After the uprising, the FBI interviewed several detainees in Guantanamo Bay because of allegations that the detainees were being unlawfully abused. However, they relayed the story of how Spann got killed.

It was at this time, a large group of prisoners rioted. Spann had just finished interviewing Lindh when a Pakistani man rushed him. Spann had an AK-47 slung over his back and a pistol. He killed the man with a single shot.

Spann’s father said that he was told by people in Afghanistan that his son was standing with two physicians treating an injured prisoner when groups of other captives charged out of a prison building, firing guns. He added his son emptied his AK-47, then began firing his pistol, but was overwhelmed by the detainees after his ammunition ran out.
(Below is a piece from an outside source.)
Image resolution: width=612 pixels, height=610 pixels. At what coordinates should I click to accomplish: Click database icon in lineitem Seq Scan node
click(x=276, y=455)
Another captive said Spann shot a prisoner in the head, then “ran in the direction of the [prison] building.” He said he saw “several prisoners run after the American and ramming him with their bodies.” But the captive also said he had been shot and “did not see what happened to the American.” When he regained consciousness, the detainee added that he saw Spann “lying on the ground near the entrance of the basement, tangled with a prisoner as if they had been fighting.” The captive added that he “assumed” that Spann was dead.
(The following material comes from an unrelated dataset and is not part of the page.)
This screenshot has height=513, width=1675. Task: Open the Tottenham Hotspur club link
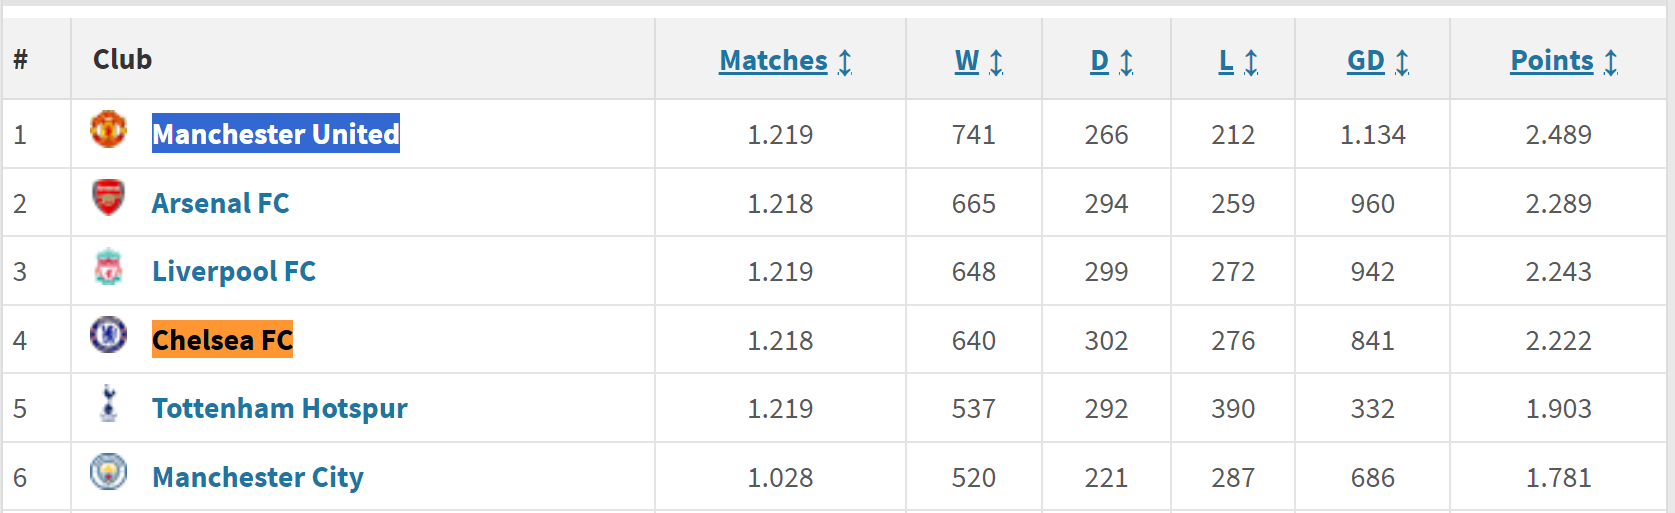tap(279, 408)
But a German television crew that was there had a different version. Time magazine reported:

According to members of a German television crew who were later trapped in the fort with Dave, Spann asked the prisoners who they were and why they joined the Taliban. They massed around him. ‘Why are you here?’ Spann asked one. ‘To kill you,’ came the reply as the man lunged at Spann’s neck. Spann drew his pistol and shot the man dead. Dave shot another, then grabbed an AK-47 from an Alliance guard and opened fire. According to eyewitness accounts given to the German team, the Taliban fighters launched themselves at Spann, scrabbling at his flesh with their hands, kicking and beating him. Spann killed seven more with his pistol before he disappeared under the crush.
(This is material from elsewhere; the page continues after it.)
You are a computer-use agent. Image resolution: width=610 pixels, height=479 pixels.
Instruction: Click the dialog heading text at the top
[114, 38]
When Spann’s body was recovered on November 29, reportedly he had been shot twice in the head with a rifle and his body had been booby-trapped with hand grenades by the Taliban prisoners, most of whom had been killed in the fighting. One of the exceptions was Lindh, who after freely joining the Taliban, and taking an active role in the fighting pleaded guilty in Federal Courtin Alexandria, VA he was given the light sentence of 20 years of prison with no possibility of parole. He’s due to be released in 2022.

Remembered By His Countrymen and Allies:

Spann is remembered with a star on the Memorial Wall at CIA headquarters in Langley, VA that commemorates individuals who died in the line of duty. He was posthumously awarded the Intelligence Star and the Exceptional Service Medallion.

The Intelligence Star CIA’s equivalent of the U.S. military’s Silver Star, and because of that Spann was approved for burial in Arlington National Cemetery.


A small memorial to Mike Spann was put up by Dostum at Qala-i-Jangi. A forward operating base is named in his honor. He was survived by his wife Shannon who was also a CIA employee and three children.

12 Strong Flap:

His eldest daughter was upset at the film “12 Strong” because she felt that the filmmakers portrayed as the Special Forces A-Team as the first in the country. But, in fairness, after the team made contact with Dostum’s forces, the CIA man on the ground makes contact with the A-Team, and he obviously had been there a while.

There is a film in development but only in the very earliest stages based on Spann’s life.